The Globe and Mail is Canada’s national newspaper with the second largest broadsheet circulation in the country. It has enormous influence on Canada’s political and business elite.

CALGARY and WASHINGTON — A torrent of oil pumped from new wells across the U.S. is setting in motion a decade of dramatic change that promises to wean the country off OPEC, and threatens the growth of energy imports from Canada.

The U.S. is now staring at an energy future awash with its own crude, with far-reaching consequences for Canada’s oil sands, the U.S. economy and global geopolitics. This massive shift has been sparked by changing political sentiment and technological advances that have allowed crude to be tapped in new places – from North Dakota to Oklahoma, Colorado, Michigan, and even Florida.

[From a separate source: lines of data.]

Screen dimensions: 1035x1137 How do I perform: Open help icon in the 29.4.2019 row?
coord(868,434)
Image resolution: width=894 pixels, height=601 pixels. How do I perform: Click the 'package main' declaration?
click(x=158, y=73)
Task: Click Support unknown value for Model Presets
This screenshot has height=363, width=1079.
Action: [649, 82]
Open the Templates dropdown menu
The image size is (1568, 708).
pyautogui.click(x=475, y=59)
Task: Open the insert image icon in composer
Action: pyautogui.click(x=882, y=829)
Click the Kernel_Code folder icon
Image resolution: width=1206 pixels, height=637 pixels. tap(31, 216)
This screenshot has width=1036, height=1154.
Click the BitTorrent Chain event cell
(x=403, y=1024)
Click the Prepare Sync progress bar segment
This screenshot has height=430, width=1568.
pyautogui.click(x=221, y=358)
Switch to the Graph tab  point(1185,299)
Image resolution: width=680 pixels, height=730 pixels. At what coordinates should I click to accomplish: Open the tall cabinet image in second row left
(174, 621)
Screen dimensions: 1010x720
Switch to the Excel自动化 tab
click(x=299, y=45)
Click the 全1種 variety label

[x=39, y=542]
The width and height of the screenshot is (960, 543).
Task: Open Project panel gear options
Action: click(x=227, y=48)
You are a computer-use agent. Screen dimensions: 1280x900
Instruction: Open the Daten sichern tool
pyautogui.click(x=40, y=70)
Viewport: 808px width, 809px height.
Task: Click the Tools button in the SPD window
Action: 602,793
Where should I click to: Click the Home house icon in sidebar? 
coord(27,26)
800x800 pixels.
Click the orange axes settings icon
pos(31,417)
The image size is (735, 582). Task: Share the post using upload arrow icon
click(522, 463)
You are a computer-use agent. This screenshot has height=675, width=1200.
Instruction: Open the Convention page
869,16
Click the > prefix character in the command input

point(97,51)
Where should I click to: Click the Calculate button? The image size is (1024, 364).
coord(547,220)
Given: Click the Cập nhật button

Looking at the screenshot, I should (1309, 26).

The United States, according to new data released Monday by Bentek, a U.S. energy analysis firm, will see its oil production rise nearly five million barrels a day, or 74 per cent, in the next decade.

In that time, reliance on countries outside Canada will largely disappear. The U.S. today imports 45 per cent of its petroleum, half from OPEC countries. But by 2022, Bentek projects, only a million barrels per day will be delivered to U.S. shores by tanker – down from 6.7 million in 2011 and just 5 per cent of total demand – and at least some of those won’t come from OPEC, but from countries like Mexico and Brazil.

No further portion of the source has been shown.